Nosso partido foi surpreendido com a matéria veiculada pelo programa
Fantástico (TV Globo) no último domingo e reproduzida por outros veículos de
comunicação que tentam vincular o deputado estadual Marcelo Freixo (PSOL/RJ) ao
episódio que vitimou o cinegrafista Santiago Andrade, no último dia 6 de
fevereiro, durante conflito entre manifestantes e policiais na cidade do Rio de
janeiro.
Desde que teve conhecimento do fato, o PSOL se solidarizou com a família
do cinegrafista e se colocou a favor da apuração dos fatos. Enviamos nossas
condolências à sua família. Nossa conduta foi idêntica também nos casos de
agressões de policiais a manifestantes e jornalistas em episódios recentes.
Sabemos que a
leviandade cometida contra Marcelo Freixo e o PSOL na referida matéria está
inserida no contexto da crescente criminalização das lutas sociais. Desde as
manifestações de junho a postura do Estado brasileiro, através do governo federal e dos governos estaduais,
tem sido a de reprimir violentamente os participantes de manifestações,
orquestrando uma constante criminalização dos movimentos sociais, enquanto – o que é mais grave
ainda – ignora as principais demandas apresentadas pelos manifestantes.

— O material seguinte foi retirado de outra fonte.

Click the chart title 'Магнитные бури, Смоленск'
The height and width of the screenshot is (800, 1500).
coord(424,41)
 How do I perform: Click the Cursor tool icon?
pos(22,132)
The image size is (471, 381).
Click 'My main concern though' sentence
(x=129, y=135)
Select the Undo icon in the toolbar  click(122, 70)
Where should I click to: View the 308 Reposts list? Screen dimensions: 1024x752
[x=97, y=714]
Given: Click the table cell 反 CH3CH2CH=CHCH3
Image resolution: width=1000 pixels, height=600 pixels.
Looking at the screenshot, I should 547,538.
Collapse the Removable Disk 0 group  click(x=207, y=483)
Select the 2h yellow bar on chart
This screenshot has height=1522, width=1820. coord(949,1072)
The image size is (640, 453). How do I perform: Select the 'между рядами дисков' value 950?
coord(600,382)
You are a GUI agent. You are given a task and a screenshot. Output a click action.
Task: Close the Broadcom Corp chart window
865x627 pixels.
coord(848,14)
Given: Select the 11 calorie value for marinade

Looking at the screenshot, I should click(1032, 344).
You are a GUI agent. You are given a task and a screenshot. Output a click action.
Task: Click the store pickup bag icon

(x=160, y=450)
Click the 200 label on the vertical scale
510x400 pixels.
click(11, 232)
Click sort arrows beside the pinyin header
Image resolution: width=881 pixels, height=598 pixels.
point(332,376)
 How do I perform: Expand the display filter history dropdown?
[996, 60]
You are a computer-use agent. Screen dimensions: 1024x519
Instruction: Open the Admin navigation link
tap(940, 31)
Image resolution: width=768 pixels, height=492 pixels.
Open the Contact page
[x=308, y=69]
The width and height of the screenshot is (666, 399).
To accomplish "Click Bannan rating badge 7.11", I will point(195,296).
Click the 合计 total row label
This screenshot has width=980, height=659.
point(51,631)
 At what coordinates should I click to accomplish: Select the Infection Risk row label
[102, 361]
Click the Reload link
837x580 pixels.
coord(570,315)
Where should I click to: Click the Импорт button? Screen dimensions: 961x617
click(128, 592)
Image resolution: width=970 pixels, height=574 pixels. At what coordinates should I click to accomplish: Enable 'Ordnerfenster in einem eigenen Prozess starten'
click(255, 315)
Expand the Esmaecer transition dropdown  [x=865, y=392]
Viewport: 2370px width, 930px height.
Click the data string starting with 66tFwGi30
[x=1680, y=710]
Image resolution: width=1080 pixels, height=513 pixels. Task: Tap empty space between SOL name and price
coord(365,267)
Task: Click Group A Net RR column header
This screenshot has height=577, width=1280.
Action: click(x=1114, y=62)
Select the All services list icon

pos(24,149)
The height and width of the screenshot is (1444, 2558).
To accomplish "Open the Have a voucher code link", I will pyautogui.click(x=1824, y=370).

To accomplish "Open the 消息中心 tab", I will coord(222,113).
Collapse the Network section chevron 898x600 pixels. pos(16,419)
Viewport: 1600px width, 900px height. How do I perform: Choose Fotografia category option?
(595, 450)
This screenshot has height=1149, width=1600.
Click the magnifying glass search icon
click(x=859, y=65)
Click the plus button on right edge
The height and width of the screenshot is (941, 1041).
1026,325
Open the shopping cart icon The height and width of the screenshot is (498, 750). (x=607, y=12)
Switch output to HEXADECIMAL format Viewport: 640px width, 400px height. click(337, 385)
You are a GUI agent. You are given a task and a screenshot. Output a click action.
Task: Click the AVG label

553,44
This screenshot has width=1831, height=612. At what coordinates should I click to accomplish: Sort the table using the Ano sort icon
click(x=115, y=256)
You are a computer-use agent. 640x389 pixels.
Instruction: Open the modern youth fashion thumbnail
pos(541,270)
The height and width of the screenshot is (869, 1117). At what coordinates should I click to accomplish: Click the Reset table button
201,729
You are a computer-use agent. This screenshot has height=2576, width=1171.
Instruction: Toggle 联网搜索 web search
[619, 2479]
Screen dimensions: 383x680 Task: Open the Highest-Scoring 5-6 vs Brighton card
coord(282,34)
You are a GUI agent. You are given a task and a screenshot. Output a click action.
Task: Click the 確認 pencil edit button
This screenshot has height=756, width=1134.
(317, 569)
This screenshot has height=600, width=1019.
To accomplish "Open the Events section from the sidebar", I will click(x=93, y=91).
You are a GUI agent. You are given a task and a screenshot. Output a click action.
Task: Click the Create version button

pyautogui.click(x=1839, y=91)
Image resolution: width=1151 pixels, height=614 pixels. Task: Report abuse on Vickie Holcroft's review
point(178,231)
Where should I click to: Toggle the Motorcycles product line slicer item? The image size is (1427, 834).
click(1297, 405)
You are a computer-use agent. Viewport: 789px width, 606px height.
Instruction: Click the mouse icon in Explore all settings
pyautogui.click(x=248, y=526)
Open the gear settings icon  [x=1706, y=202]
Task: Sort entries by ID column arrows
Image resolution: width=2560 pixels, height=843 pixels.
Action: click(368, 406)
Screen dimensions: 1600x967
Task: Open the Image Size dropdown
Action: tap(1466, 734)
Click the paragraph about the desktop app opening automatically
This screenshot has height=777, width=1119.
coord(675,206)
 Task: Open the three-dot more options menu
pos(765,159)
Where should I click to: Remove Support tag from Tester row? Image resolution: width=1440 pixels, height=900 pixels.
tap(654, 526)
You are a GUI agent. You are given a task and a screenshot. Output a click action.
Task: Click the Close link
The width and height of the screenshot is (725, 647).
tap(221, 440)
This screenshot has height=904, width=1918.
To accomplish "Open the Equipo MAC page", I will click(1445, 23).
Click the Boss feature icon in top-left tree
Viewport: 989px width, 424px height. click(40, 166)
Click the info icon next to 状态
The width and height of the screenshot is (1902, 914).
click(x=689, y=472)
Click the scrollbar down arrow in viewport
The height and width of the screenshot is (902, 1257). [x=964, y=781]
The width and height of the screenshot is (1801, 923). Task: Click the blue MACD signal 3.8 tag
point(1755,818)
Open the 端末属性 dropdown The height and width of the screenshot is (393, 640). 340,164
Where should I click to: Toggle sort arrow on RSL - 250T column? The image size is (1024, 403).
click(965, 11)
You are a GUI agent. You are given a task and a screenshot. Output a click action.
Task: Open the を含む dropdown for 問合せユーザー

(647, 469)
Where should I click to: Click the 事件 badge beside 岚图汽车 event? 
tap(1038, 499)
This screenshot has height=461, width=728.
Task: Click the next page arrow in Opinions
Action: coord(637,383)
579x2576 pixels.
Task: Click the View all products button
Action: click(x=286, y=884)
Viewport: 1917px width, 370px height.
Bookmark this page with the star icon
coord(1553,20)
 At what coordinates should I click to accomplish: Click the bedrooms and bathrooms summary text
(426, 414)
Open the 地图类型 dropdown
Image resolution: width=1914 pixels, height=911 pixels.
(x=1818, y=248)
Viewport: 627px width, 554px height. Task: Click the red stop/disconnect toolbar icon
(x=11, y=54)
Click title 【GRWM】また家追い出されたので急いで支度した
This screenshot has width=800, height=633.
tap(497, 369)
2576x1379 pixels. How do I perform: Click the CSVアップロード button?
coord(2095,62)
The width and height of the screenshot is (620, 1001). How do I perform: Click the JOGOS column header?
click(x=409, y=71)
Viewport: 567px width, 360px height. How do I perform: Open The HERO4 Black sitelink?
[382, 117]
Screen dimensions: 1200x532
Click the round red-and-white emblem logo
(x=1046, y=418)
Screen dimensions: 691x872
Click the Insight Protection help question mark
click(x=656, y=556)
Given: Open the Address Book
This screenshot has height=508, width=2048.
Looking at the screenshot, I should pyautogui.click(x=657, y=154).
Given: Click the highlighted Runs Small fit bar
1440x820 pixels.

Essa situação propiciou uma radicalização das manifestações e ofereceu espaço
para pequenos grupos anarquistas que vislumbram como estratégia política eficaz
pra transformar o mundo o ataque aos símbolos do capitalismo e das
instituições.
A possibilidade de
ocorrer uma fatalidade, seja através das balas da Polícia, seja através de
rojões dos manifestantes, estava dada. Foi assim com o jornalista agredido pela
PM em São Paulo no ano passado que perdeu a visão em um dos olhos, e agora, levando o
cinegrafista da TV Bandeirantes à morte.
Nosso partido apoia
de forma irrestrita o direito à livre manifestação e recrimina a postura
repressiva do aparato estatal. Mas ao mesmo tempo, não concorda e nem participa de ações efetuadas por pequenos grupos
presentes em alguns atos.
Por essas razões, fica evidente que a reportagem veiculada pelo
Fantástico e outros veículos de comunicação foi irresponsável e leviana,
transformando informações frágeis numa acusação gravíssima. A reportagem se
baseia nas declarações do advogado Jonas Tadeu Nunes, que defendeu o miliciano
e ex-deputado estadual Natalino José Guimarães, chefe da maior milícia do Rio
de Janeiro. Justamente os milicianos que foram para a cadeia pelo trabalho da
CPI presidida pelo deputado Freixo.
A intenção não
poderia ser mais clara. De um lado, visa atacar nossa principal liderança no Rio. De outro,
busca impingir ao nosso partido a pecha de violento, tentando frear a crescente
simpatia que o povo brasileiro tem tido por seu programa, por sua combatividade
e por suas candidaturas. E terceiro, mas não menos importante, é uma clara tentativa
de criar um ambiente negativo para as mobilizações que questionam os abusivos
gastos realizados com a Copa do Mundo.
Coincidência ou não, tal armação acontece na mesma semana na qual se
tenta aprovar no Senado o PLS 499/2013 (de autoria do senador Romero Jucá,
expoente da base governista) que quer criar o crime de terrorismo, numa
disfarçada reedição da Lei de Segurança Nacional. Ou seja, para muitos, os
inimigos são “internos” e estão espalhados pelas praças e pelas ruas
protestando contra o aumento das tarifas dos transportes públicos, as remoções
da Copa, a construção de Belo Monte, o assassinato de lideranças indígenas, na
da Comperj e outros temas que tem levado brasileiros a protestar. Tal
iniciativa dá continuidade a medidas de exceção como a Lei Geral da Copa,
contra a qual apenas os parlamentares do PSOL votaram.
Nosso partido exige imediata retratação da TV Globo, para que se desfaça
o prejuízo político causado com a mentirosa reportagem; queremos que os
culpados pela morte do cinegrafista sejam processados e julgados e não
aceitamos a criminalização das manifestações públicas.